Q: How long will I need to stay on Fotivda?
A: Most people take Fotivda in 28-day cycles (21 days on, 7 days off) and continue as long as their cancer is controlled and side effects remain manageable, which is decided by their oncology team using scans, exams, and lab tests.

Q: Can I take Fotivda with food or other medicines?
A: You can take Fotivda with or without food, but you should always review all prescription drugs, over-the-counter medicines, and supplements with your care team because some, especially certain seizure drugs, rifampin, St.
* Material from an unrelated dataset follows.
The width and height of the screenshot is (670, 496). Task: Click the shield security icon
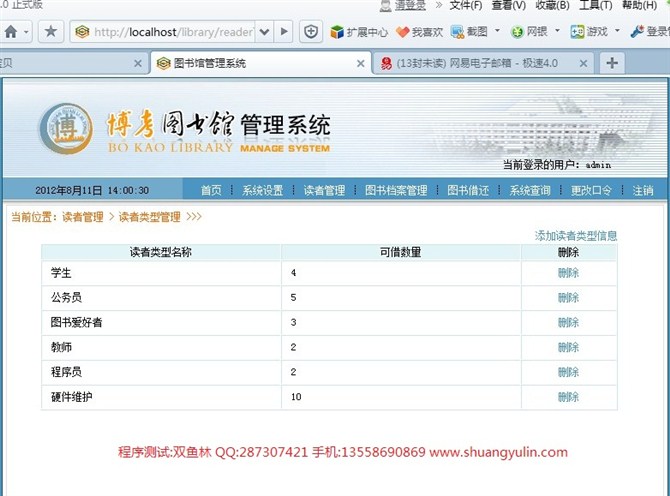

John’s wort, blood thinners, and NSAIDs, may interact with it.

Q: What should I do if I miss a dose of Fotivda?
A: If you miss a dose, simply take your next dose at the usual scheduled time and do not double up or take extra capsules to make up for the missed dose.

Q: Is Fotivda safe during pregnancy or breastfeeding?
A: Fotivda can harm an unborn baby and is not recommended during pregnancy or while breastfeeding; effective birth control is advised during treatment and for 1 month after the last dose, and breastfeeding should be avoided during this same period.

Storage: Keep Fotivda capsules in their original labeled container at room temperature (about 68°F to 77°F / 20°C to 25°C), in a dry place away from heat, moisture, and direct light, and out of reach of children and pets; do not store in a pill organizer unless your care team specifically advises it.

Handling: Caregivers should avoid directly touching the capsules when possible, may pour them into the cap or a small cup, and should wash hands before and after handling; pregnant or breastfeeding caregivers should avoid preparing doses.

Disposal: Ask your oncology clinic or pharmacy how to return unused or expired Fotivda; use a medicine take-back program if available and do not flush capsules down the toilet or throw them loose into household trash.